Selon le tribunal, les allégations considérées véridiques suggèrent que Home Depot aurait partagé les renseignements personnels de ses membres sans leur consentement implicite ou explicite, en violation des articles 35 et 37 du Code civil du Québec (le CcQ) ainsi que de l’article 13 de la Loi sur la protection des renseignements personnels dans le secteur privé et des articles 5 et 6.1 de la Loi sur la protection des renseignements personnels et les documents électroniques. Il était donc possible de soutenir que Home Depot avait commis une faute en vertu de l’article 1457 du CcQ.
Toutefois, le tribunal a estimé que la demanderesse n’avait pas démontré l’existence d’un préjudice. Le simple fait que des renseignements personnels soient en possession non autorisée d’un tiers ne constitue pas un préjudice et, par conséquent, ne donne pas lieu à des dommages compensatoires. Pour ces raisons, le tribunal a considéré que la demanderesse n’avait pas démontré l’existence d’une cause défendable fondée sur la responsabilité extracontractuelle.
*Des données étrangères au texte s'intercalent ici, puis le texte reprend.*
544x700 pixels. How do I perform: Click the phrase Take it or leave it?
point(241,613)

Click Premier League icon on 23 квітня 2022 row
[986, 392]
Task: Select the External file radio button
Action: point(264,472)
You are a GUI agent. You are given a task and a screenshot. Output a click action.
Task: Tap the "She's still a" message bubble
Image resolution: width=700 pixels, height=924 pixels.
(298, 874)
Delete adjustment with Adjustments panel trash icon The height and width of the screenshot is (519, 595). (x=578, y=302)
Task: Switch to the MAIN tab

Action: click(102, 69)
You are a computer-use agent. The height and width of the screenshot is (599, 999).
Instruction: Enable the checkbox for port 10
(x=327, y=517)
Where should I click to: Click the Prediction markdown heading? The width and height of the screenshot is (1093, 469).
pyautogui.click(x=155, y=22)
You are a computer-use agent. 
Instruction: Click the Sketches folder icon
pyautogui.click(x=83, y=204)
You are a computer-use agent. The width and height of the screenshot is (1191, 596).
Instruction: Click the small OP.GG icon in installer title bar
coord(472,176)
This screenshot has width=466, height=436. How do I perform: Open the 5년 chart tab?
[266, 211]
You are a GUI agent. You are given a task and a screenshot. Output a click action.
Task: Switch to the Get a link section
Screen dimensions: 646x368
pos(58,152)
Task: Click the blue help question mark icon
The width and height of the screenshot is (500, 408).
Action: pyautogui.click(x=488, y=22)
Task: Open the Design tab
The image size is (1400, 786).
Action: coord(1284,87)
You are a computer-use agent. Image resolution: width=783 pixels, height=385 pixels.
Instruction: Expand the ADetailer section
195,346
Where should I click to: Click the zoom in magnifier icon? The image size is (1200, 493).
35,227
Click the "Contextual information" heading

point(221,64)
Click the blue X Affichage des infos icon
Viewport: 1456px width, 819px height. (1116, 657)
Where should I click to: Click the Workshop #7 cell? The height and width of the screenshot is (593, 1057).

Le tribunal a également rejeté les arguments de la demanderesse fondés sur les fausses prétentions, car il a estimé que les articles pertinents de la Loi sur la protection des consommateurs ne s’appliquaient pas.
En ce qui concerne les dommages-intérêts punitifs pour atteinte illicite et intentionnelle du droit à la vie privée, le tribunal a estimé que les allégations permettaient de déduire que la défenderesse devait connaître les conséquences du comportement fautif allégué.
Point principal à retenir
Le tribunal rappelle l’importance d’obtenir du consommateur son consentement exprès à l’utilisation de ses renseignements personnels. Le simple fait que des renseignements personnels soient en possession non autorisée d’un tiers ne constitue pas, en soi, un préjudice. Cette affaire rappelle que la réclamation de dommages-intérêts punitifs peut, à elle seule, donner lieu à l’autorisation d’exercer une action collective.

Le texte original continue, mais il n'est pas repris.